I figured there had to be a distribution agnostic way to get in setup my environment in one or two commands and get to work.
My first idea was docker, I figured I could create a docker container that was exactly how I wanted it to be with all my apps and configs, but
- I need root access to install docker (which I don’t always have / want)
- docker only works on Linux (I support and use OSX as well)
- realistically a client might not want docker installed on their server and always running.
But docker gave me a good idea, basically docker is LXC containers, which is basically a chroot jail, is there a way I could build a chroot jail without using a (persistent, privileged) runtime?

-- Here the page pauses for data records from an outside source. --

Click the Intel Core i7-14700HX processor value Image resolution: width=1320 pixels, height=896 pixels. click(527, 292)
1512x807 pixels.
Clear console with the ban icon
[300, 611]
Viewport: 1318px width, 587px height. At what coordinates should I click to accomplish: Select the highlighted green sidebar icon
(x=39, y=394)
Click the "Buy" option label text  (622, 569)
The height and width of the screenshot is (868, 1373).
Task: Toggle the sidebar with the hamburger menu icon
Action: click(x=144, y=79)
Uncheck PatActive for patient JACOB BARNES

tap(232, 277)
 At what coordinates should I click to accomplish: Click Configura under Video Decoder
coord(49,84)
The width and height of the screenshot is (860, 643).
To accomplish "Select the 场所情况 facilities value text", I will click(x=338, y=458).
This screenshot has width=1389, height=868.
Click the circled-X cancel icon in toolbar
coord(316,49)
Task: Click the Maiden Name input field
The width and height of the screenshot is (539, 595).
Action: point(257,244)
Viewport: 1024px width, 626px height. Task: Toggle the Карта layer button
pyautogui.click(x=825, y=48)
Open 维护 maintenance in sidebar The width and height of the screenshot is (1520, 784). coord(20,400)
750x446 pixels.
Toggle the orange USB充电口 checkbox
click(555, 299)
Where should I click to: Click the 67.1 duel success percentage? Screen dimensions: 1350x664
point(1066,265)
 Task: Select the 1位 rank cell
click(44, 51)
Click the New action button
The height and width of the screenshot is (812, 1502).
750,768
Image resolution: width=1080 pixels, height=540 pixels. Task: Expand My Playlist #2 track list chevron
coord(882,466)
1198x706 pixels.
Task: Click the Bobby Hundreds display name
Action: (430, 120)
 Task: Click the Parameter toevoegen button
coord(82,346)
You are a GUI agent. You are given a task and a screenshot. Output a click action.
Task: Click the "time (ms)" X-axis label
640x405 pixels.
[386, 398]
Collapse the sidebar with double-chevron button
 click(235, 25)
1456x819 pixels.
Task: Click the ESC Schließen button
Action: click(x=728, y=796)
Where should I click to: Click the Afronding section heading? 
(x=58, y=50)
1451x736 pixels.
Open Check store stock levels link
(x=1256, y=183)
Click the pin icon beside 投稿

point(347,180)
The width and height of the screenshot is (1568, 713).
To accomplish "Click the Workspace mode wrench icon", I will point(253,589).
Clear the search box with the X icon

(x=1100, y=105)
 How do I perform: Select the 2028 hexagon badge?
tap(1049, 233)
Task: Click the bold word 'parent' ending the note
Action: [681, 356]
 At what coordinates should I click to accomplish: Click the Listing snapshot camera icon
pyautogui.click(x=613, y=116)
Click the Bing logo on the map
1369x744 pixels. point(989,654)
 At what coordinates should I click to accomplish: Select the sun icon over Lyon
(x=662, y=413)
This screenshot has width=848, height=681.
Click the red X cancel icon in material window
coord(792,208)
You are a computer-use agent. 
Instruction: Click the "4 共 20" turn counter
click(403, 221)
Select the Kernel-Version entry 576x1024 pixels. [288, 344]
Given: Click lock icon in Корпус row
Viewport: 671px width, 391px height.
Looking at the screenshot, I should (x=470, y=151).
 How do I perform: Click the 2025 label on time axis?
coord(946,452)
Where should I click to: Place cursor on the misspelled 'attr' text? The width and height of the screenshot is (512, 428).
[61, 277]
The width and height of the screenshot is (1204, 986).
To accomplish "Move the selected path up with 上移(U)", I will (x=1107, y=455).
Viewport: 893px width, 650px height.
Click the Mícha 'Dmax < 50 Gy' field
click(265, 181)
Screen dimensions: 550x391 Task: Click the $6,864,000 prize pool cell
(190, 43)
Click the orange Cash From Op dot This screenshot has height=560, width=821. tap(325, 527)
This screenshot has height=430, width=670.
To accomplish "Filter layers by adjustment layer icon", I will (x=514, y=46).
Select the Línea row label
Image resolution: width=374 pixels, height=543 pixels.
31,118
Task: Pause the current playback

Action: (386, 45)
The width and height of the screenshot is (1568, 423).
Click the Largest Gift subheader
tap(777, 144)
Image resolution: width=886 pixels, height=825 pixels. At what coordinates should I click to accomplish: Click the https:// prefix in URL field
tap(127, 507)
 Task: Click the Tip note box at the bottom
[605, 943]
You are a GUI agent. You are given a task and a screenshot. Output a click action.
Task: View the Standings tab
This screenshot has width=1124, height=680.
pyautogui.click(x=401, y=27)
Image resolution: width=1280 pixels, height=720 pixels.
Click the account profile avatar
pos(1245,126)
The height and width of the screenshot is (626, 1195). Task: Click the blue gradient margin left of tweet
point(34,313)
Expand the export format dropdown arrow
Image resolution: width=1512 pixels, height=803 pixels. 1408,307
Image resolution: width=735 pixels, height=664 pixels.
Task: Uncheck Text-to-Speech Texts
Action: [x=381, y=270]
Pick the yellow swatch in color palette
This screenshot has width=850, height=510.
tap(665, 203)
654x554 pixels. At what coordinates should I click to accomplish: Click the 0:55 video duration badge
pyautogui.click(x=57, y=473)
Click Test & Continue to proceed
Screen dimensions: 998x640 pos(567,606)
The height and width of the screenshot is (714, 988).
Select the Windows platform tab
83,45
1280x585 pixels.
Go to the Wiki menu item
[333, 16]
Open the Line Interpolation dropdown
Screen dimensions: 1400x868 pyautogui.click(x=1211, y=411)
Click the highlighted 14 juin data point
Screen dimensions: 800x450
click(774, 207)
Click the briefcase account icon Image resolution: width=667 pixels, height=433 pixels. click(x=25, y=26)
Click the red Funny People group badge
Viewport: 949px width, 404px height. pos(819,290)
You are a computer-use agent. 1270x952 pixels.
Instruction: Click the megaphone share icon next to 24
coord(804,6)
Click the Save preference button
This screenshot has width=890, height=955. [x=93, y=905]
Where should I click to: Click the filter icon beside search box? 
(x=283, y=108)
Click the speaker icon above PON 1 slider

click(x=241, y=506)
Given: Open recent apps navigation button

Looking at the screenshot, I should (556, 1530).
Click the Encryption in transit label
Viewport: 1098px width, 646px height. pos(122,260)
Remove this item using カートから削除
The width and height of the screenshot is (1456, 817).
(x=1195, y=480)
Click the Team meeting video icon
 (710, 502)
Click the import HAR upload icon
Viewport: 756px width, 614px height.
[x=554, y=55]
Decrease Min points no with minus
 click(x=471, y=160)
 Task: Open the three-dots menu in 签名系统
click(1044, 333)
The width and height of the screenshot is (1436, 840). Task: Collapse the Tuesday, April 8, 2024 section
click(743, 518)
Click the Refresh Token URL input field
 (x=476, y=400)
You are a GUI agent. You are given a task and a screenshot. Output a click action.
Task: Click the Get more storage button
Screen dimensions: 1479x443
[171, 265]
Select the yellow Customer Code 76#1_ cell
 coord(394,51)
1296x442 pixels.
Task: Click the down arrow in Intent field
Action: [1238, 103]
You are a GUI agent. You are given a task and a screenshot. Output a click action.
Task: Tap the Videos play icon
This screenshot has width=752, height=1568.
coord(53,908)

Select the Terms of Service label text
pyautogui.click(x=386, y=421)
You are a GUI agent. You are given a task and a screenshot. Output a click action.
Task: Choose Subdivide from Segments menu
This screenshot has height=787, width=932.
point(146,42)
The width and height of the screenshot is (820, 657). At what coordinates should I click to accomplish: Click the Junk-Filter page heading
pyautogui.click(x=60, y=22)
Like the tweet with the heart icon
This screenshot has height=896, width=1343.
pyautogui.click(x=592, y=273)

Long story not so short, the answer is yes, turns out there is a neat tool called proot
that allows you to create a chroot jail without having root access as well, it doesn’t need to run all the time.
But that’s only half the equation. The second problem was how do I ship apps around in my chroot? I initially thought I could just ship binaries, but of course not all bins are statically linked and that introduces me to dependency hell (something I care deeply about avoiding.)
Then I remember, hey there is this great package called nix that I love, maybe I can ship the package manager and the dependencies I want to be installed as a nix config and ba da bing ba da boom, I’d have a dependency free portable environment.
Installation
Right now it’s a proof of concept to show that it can work, check out https://www.github.com/edude03/infestation if you’re interested in editing the makefile to get it to work.
Right now it depends on you having a directory structure like so
$ tree
dotfiles-master (assuming your git repo is 'dotfiles' and you clone the master branch)
├── nix
│ └── config.nix (this contains the apps you want to be installed)
└── zsh
├── .zsh
│ ├── antibody.zsh
│ ├── plugins.txt
etc etc
Next Steps
As mentioned his is just a POC, the plan going forward is to build a statically linked app with all the functionality needed to set up the environment (git, HTTP(s) client, busy box (maybe) to implement the core utils, etc)
Once that’s done, I’ll implement a templating language allowing users to write scripts for custom dependencies (in my case, antibody)
FAQ
Q: Aren’t you depending on the host system having bash, make and wget to install this?
A: At the moment yes, for the sake of getting the POC done it was built as a Makefile with some fairly common dependencies (though notably OSX doesn’t ship with wget). In the future, the plan is to implement the Makefile as a statically linked rust binary with a git client, an HTTP client, the ability to create the symlinks etc etc
Q: Aren’t you depending on the arch matching your binaries, the system having and having internet connection, a kernel that supports proot etc etc
A: Sure, I doubt I can ever get it completely zero dependency (don’t I have to depend on the client having a server and internet connection har-har ) however the concept is to rely on the lowest common denominator, and over time, build more functionality into the install to rely less and less on the host.